**ACTIVITY:**
All of the listing is to be written out word for word, with the pictures left out.

**DATA SUPPLIED:**
^^^^^^^^
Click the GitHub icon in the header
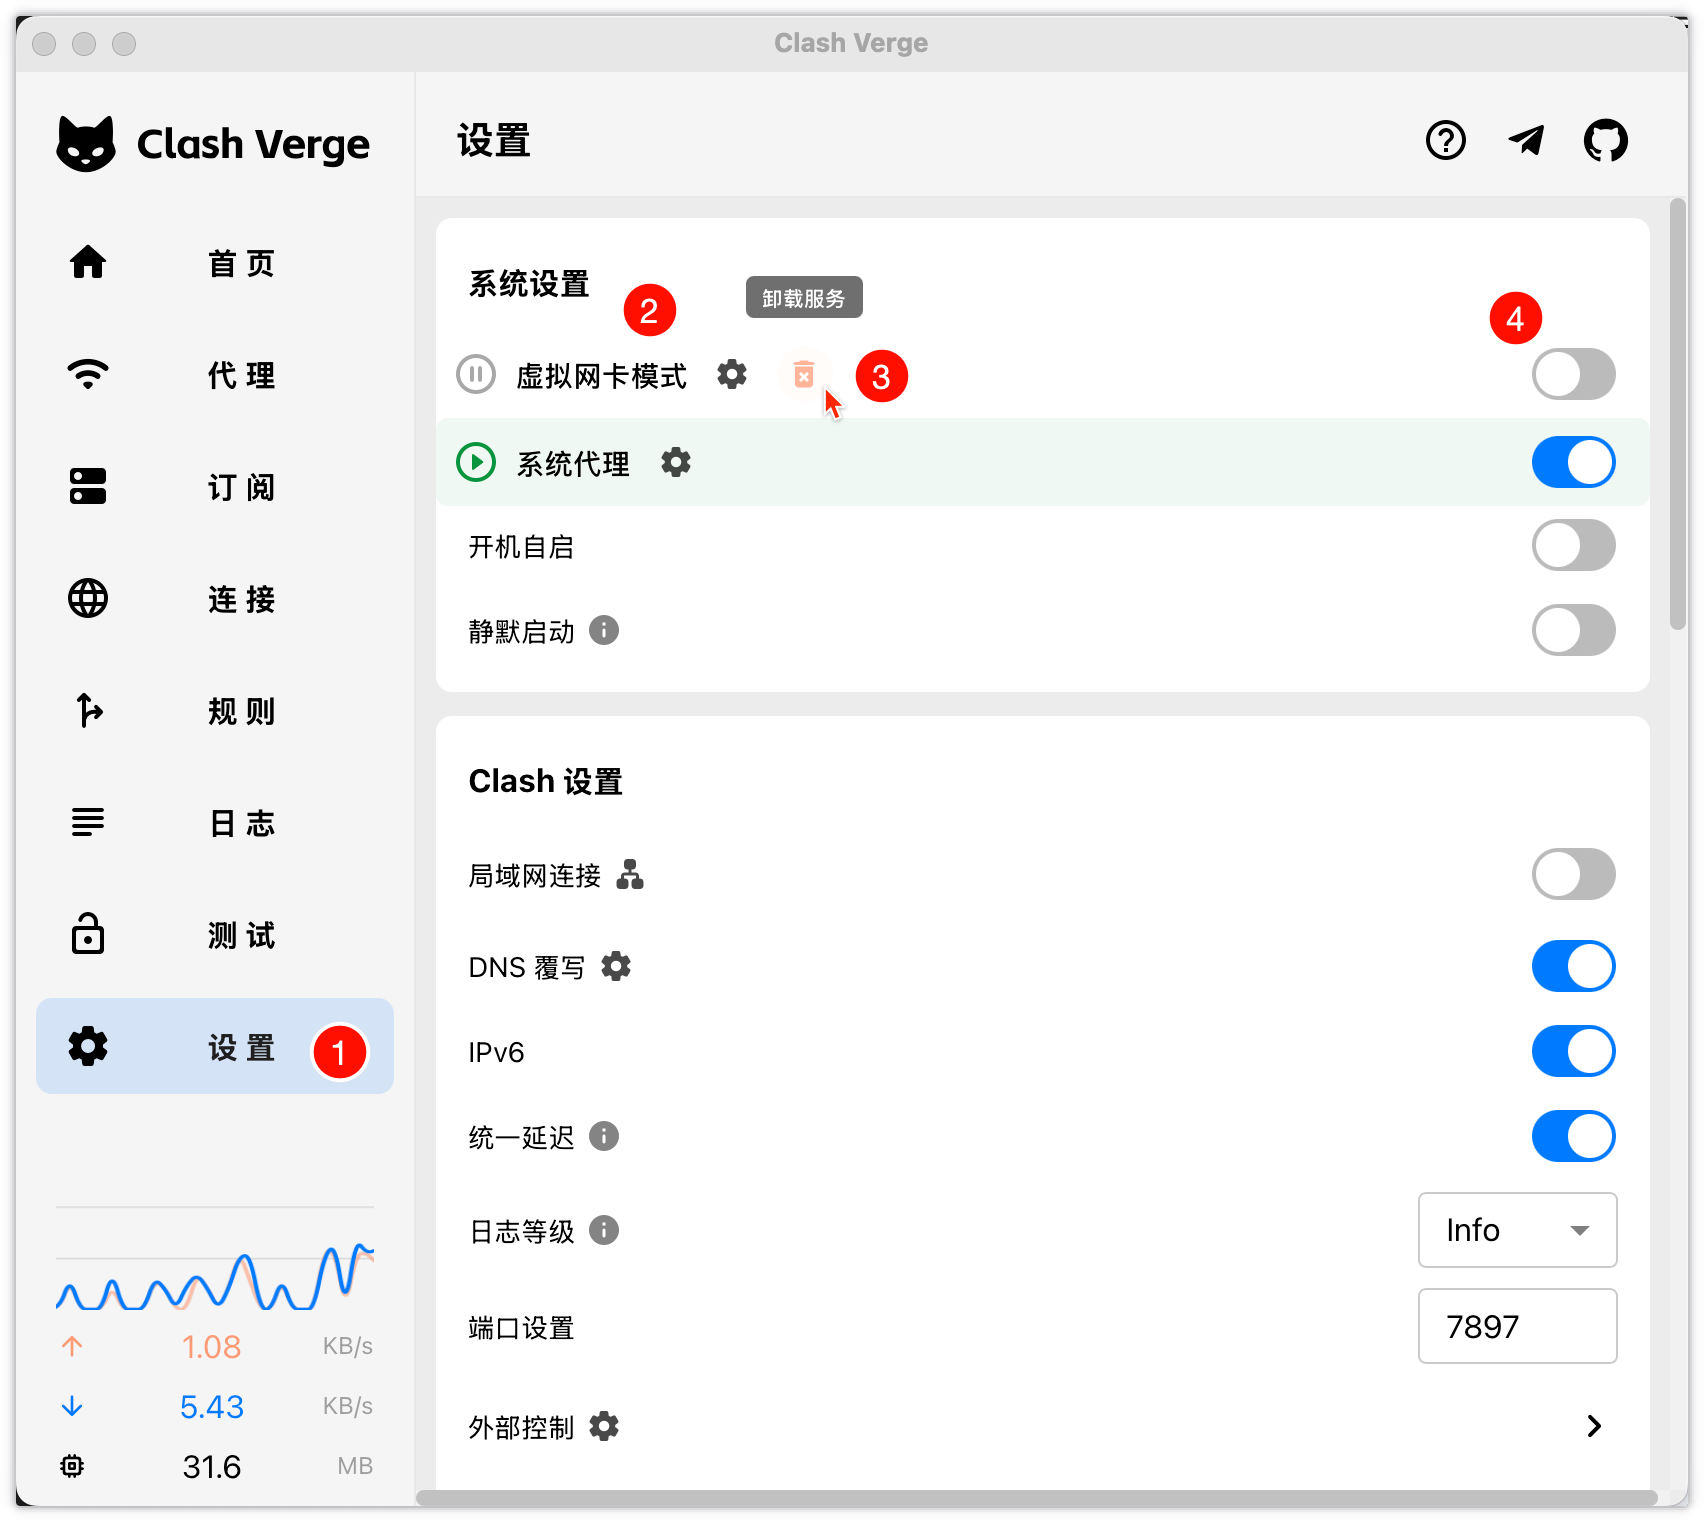The image size is (1704, 1522). coord(1607,141)
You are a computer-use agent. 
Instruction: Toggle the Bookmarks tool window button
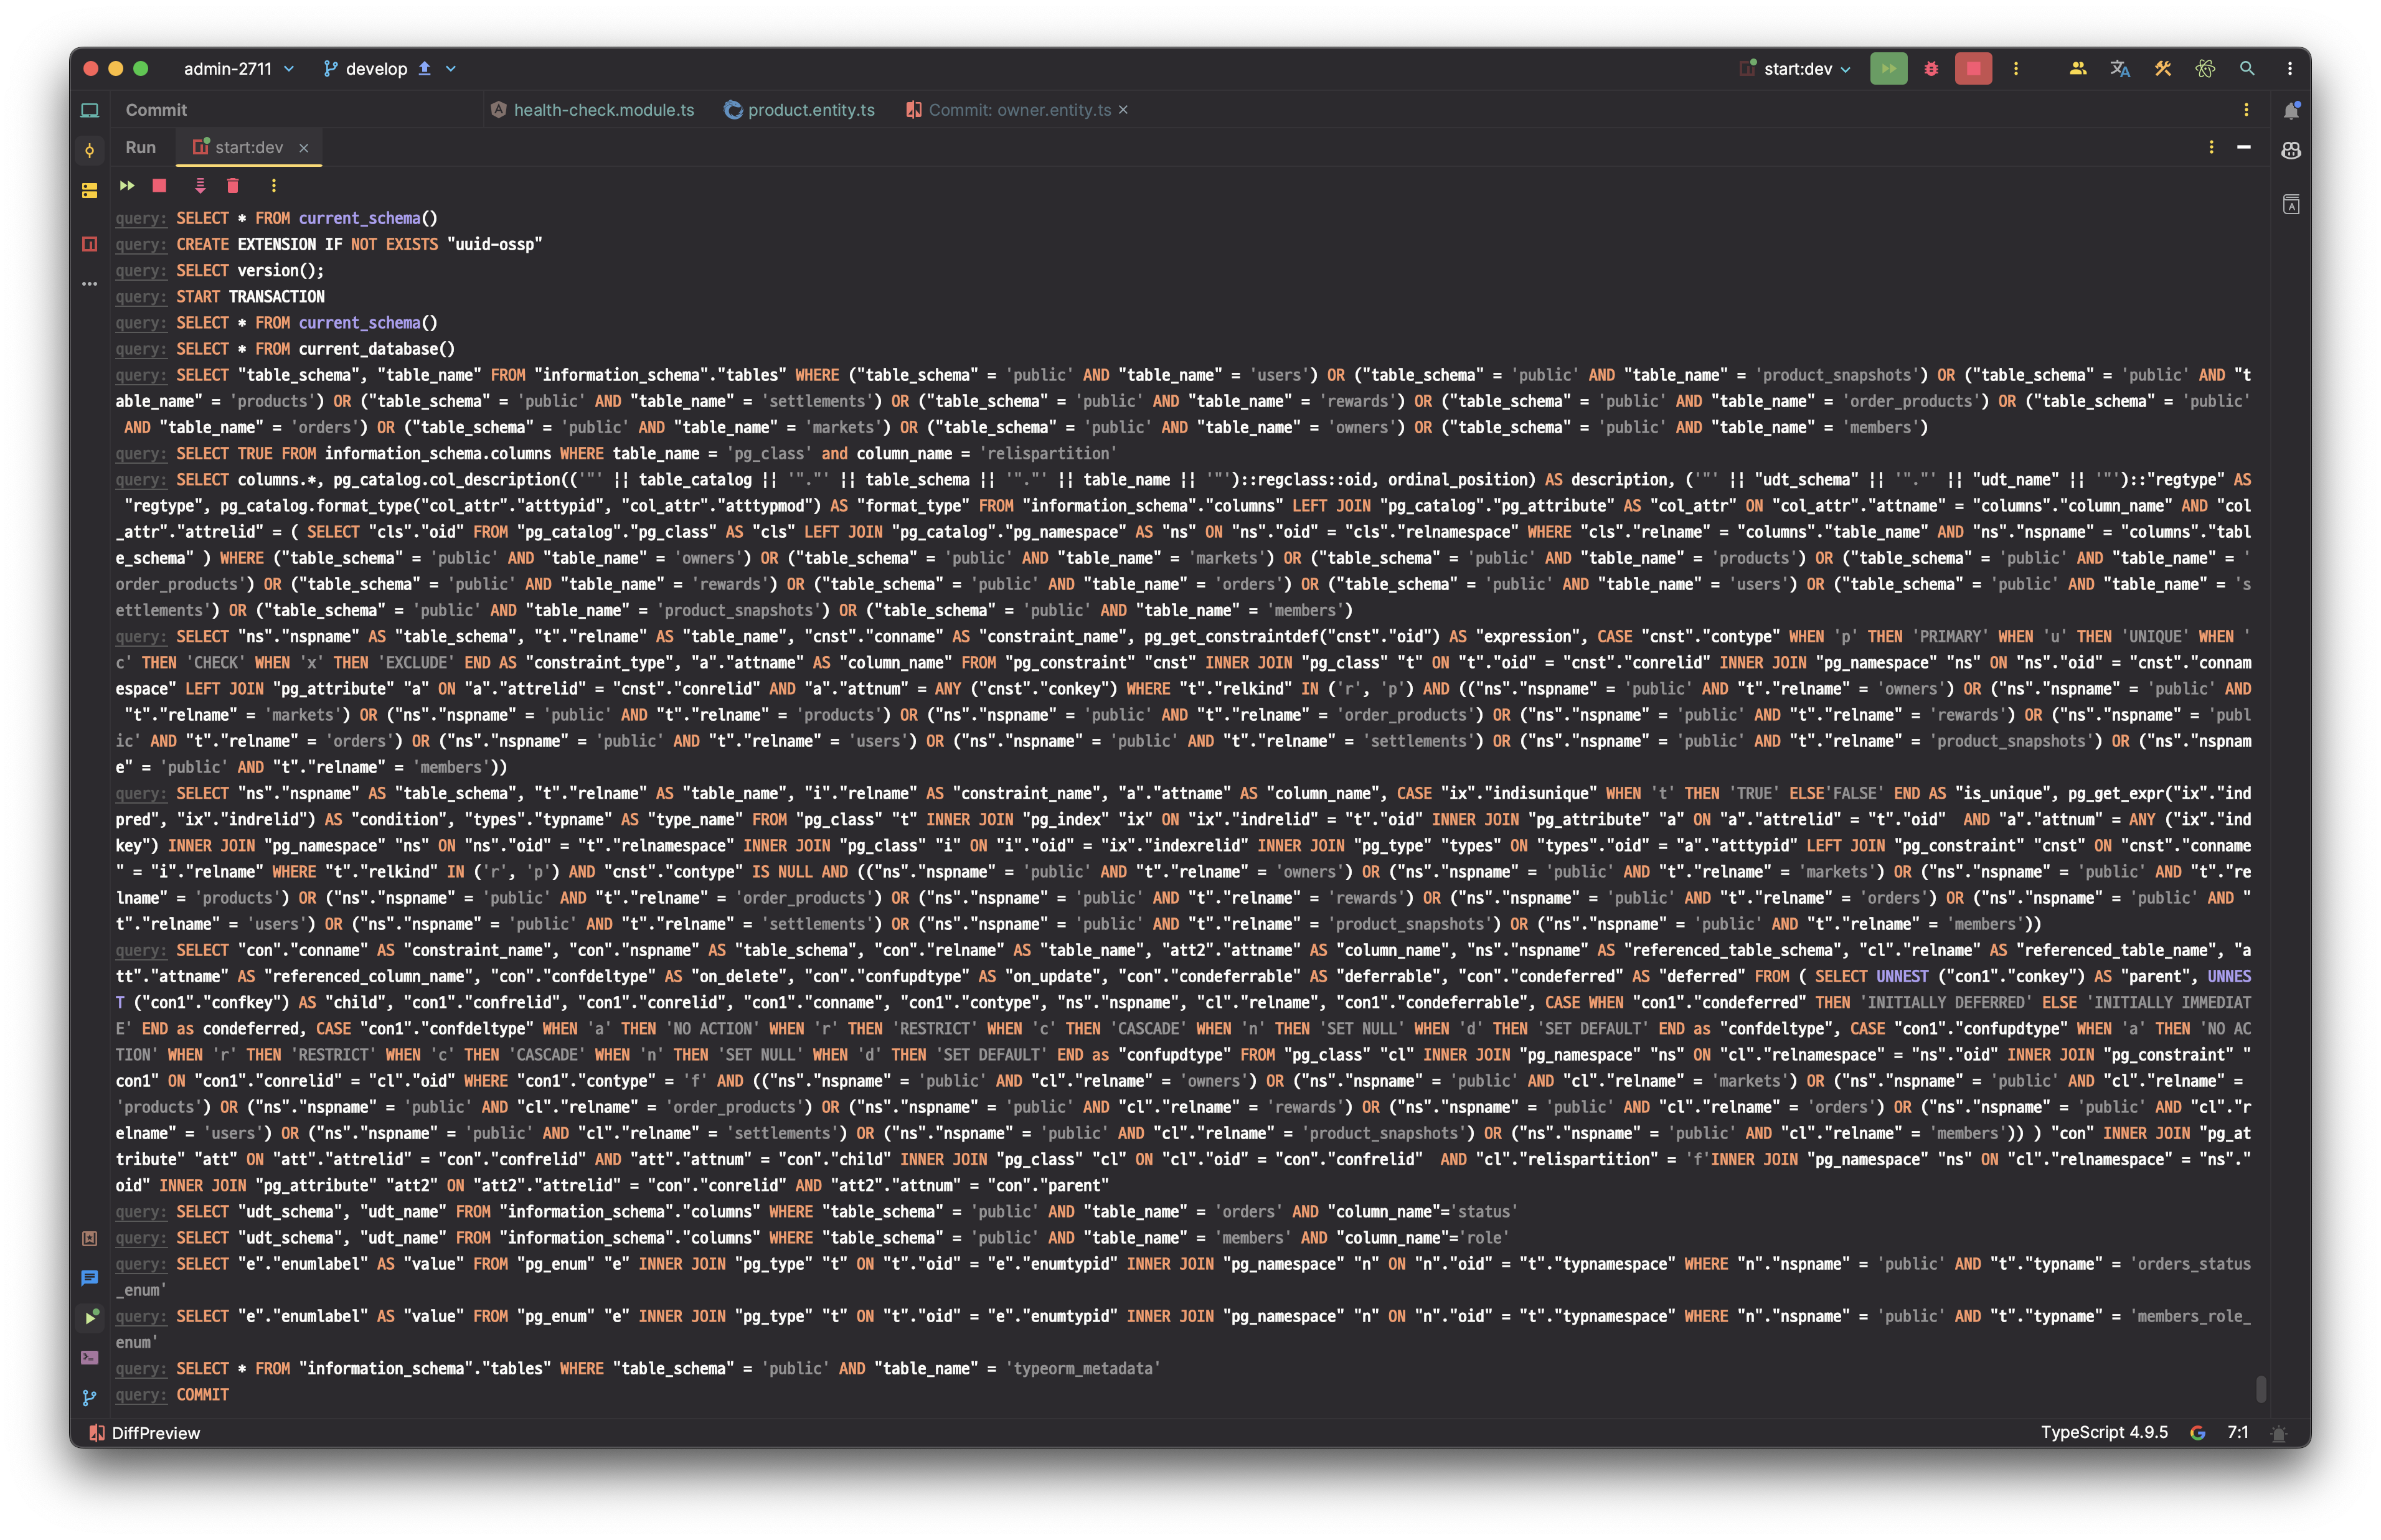pos(90,1238)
^^^^^^^^
**REPLY:**
Click the GitHub icon in the header
The image size is (1704, 1522). coord(1607,141)
You are a computer-use agent. 
Instruction: Toggle the Bookmarks tool window button
pos(90,1238)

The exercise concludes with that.